### Task goal
In the records below, the line with "Free Tutorials (275, 42)" opens the range and the line with "Colin Smith (61, 292)" closes it; print that range exactly and nothing else.

### Supplied material
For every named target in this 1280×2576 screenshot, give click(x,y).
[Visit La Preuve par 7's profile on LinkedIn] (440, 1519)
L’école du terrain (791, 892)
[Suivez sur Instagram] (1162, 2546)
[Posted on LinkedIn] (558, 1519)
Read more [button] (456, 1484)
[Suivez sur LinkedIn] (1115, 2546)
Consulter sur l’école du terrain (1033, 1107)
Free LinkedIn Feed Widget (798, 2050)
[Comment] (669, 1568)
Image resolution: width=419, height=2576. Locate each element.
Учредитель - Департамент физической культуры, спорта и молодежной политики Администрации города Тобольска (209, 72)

==

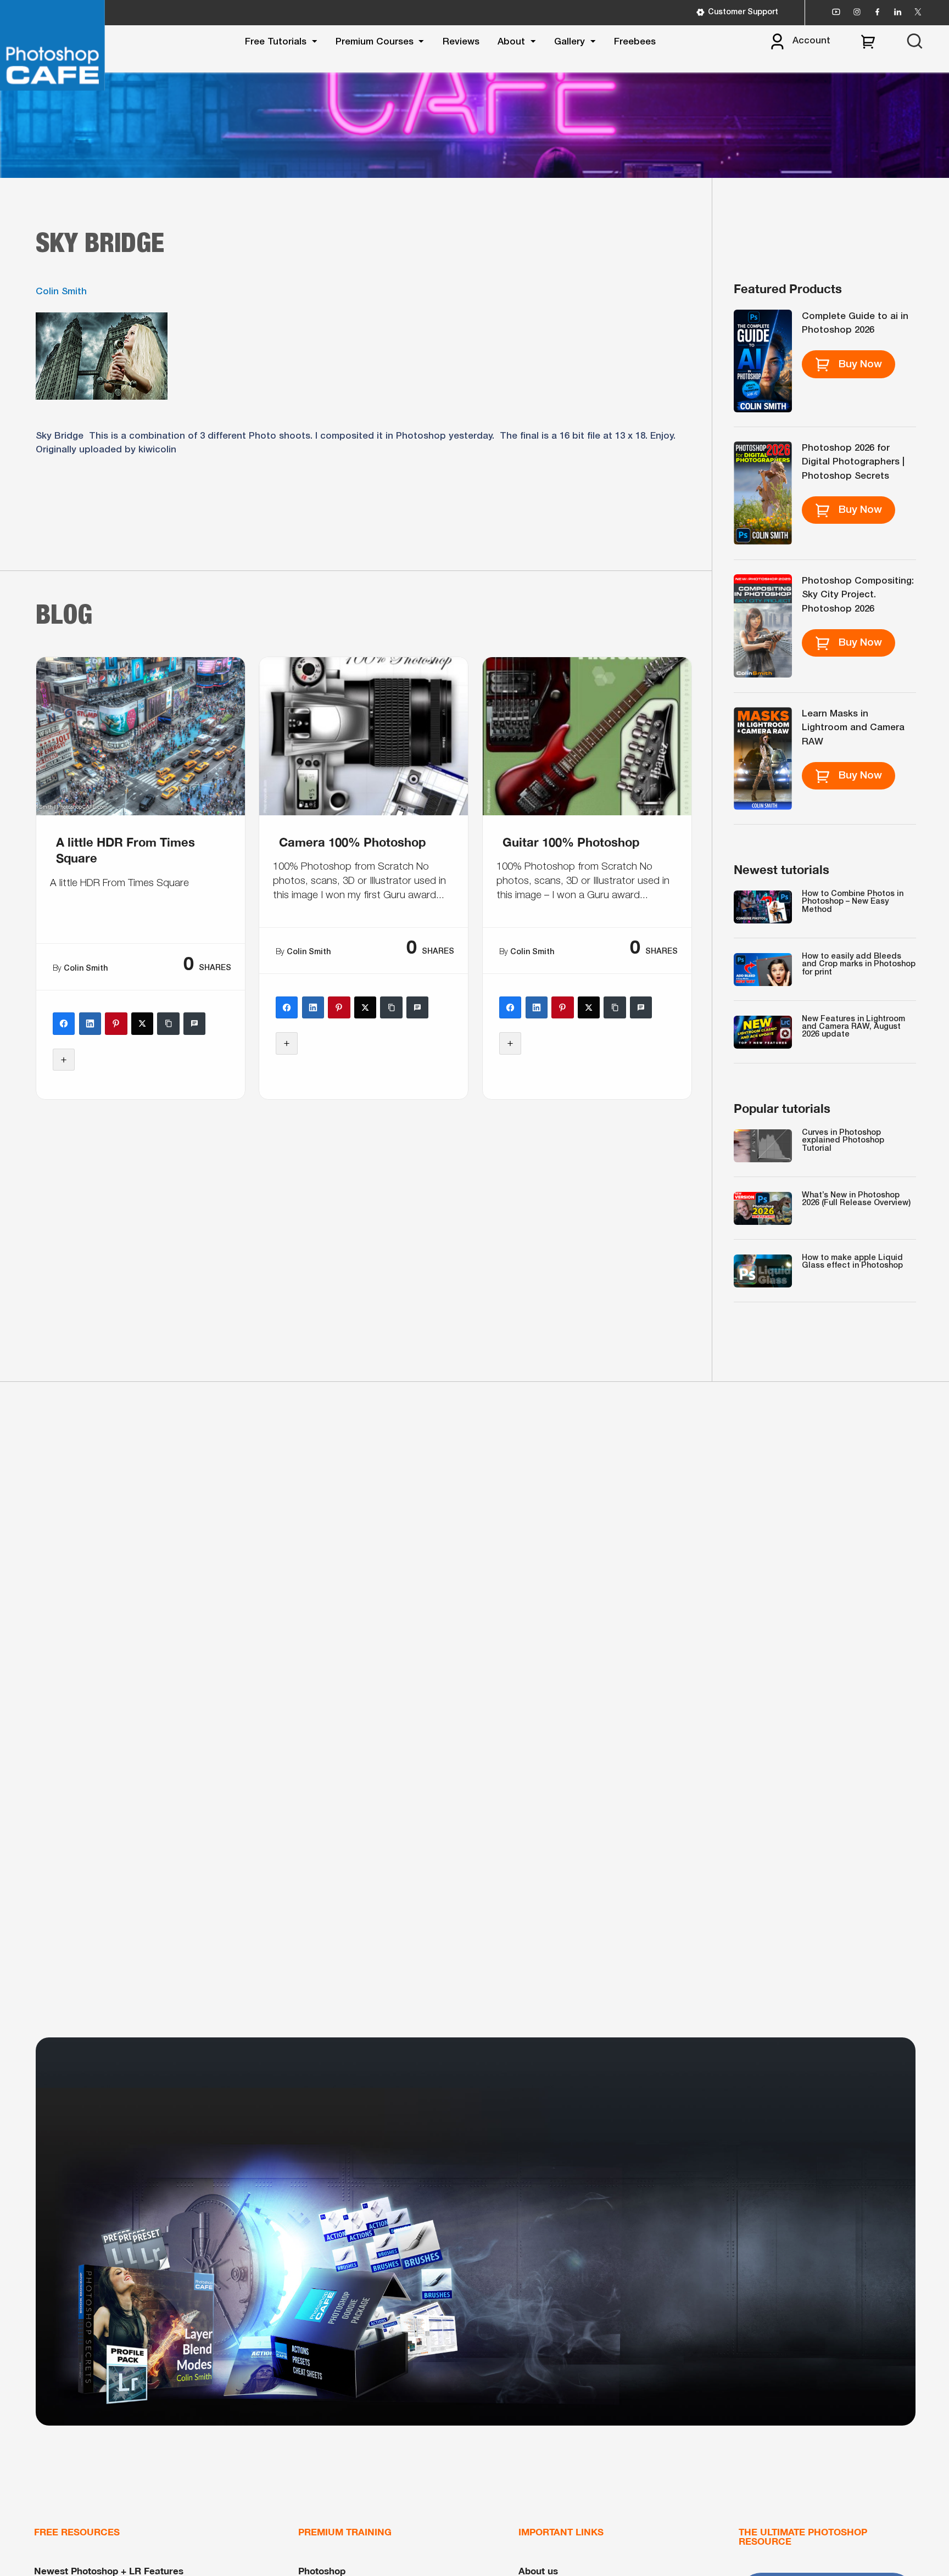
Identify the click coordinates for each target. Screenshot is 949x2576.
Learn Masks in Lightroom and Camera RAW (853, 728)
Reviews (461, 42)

---

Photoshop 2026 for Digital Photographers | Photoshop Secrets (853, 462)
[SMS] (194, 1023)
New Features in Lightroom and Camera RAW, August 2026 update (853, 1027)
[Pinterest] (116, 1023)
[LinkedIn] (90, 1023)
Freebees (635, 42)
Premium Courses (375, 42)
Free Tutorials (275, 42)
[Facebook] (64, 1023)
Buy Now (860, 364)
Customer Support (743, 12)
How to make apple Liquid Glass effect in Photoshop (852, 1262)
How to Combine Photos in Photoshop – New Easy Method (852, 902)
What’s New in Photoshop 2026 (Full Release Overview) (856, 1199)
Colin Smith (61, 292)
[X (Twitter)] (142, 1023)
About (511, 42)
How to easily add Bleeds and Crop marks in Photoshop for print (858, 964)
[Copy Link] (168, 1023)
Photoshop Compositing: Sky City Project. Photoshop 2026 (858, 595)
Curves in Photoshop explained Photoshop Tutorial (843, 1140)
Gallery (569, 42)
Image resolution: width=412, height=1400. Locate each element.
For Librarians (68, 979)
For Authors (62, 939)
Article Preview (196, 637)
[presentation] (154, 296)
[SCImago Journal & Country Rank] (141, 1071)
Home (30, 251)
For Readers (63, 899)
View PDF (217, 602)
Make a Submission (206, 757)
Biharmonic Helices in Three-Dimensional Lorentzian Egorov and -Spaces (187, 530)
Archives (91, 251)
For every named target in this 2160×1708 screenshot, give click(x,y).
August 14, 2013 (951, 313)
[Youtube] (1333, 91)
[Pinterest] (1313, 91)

### Response area
Free Tutorials (275, 42)
[Facebook] (64, 1023)
Buy Now (860, 364)
Customer Support (743, 12)
How to make apple Liquid Glass effect in Photoshop (852, 1262)
How to Combine Photos in Photoshop – New Easy Method (852, 902)
What’s New in Photoshop 2026 (Full Release Overview) (856, 1199)
Colin Smith (61, 292)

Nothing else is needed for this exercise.